Missouri Court of Appeals, Eastern District, DIVISION THREE .
Feb 23, 2016
482 S.W.3d 479 (E.D. Mo. 2016)

Opinion

No. ED 102583

02-23-2016

State of Missouri, Respondent, v. James E. Spurgeon, Appellant.

Amy M. Bartholow, Office of Public Defender, 1000 West Nifong, Building 7, Suite 100, Columbia, MO 65203, for Appellant. Chris Koster, Attorney General, Daniel N. McPherson, Asst. Atty. Gen., P.O. Box 899, Jefferson City, MO 65102, for Respondent.


Amy M. Bartholow, Office of Public Defender, 1000 West Nifong, Building 7, Suite 100, Columbia, MO 65203, for Appellant.

Chris Koster, Attorney General, Daniel N. McPherson, Asst. Atty. Gen., P.O. Box 899, Jefferson City, MO 65102, for Respondent.

Opinion

ROBERT M. CLAYTON III, Presiding Judge

James Spurgeon (“Appellant”) appeals the judgment entered after a bench trial convicting him of one count of driving while intoxicated, one count of operating a motor vehicle in a careless and imprudent manner, and one count of failing to maintain financial responsibility. We dismiss the appeal.

I. BACKGROUND

Appellant was charged with one count of driving while intoxicated, one count of operating a motor vehicle in a careless and imprudent manner, and one count of failing to maintain financial responsibility. Appellant was tried at a bench trial on January 14, 2014, which produced the following facts, viewed in the light most favorable to the verdict.
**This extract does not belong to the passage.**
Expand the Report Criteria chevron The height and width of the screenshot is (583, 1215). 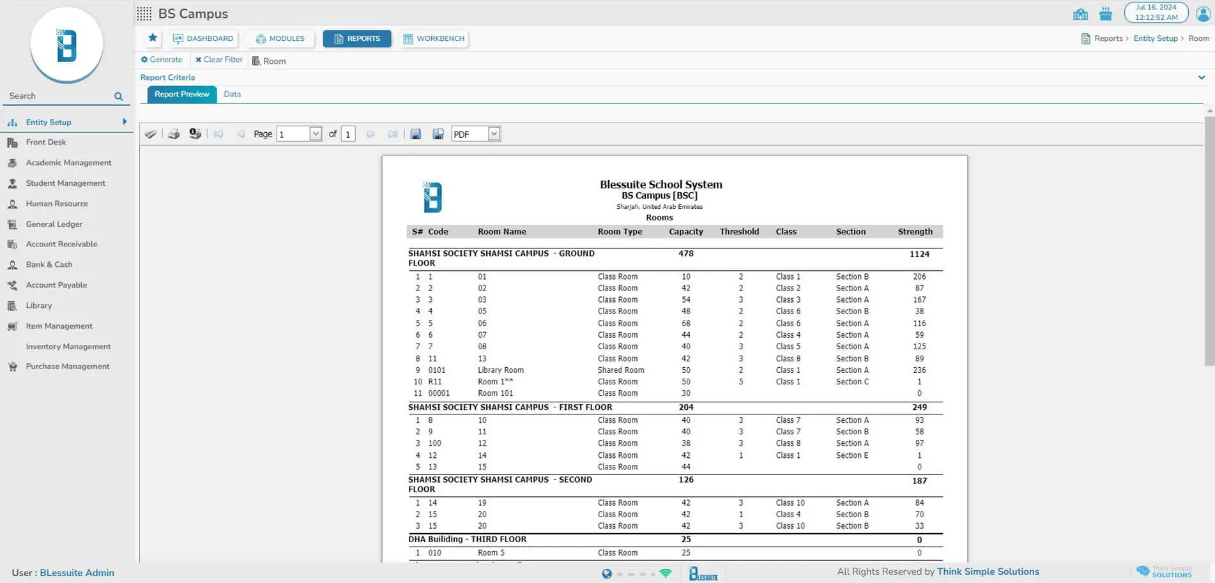pos(1202,77)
Missouri State Highway Patrol Trooper Matthew Mistler arrested Appellant for driving while intoxicated on June 5, 2010, after Appellant was involved in an accident on Missouri Highway 47 in Franklin County. When Trooper Mistler made the arrest, Appellant was unconscious in the hospital following the accident. Trooper Mistler read the Missouri implied consent law to Appellant and orally requested a blood sample. Hospital personnel retrieved the blood sample while Appellant was still unconscious and unresponsive, and a blood alcohol test was performed.

Section 577.041 RSMo Supp. 2009. This section has been subsequently amended, but those amendments are not relevant to the dates at issue in this appeal.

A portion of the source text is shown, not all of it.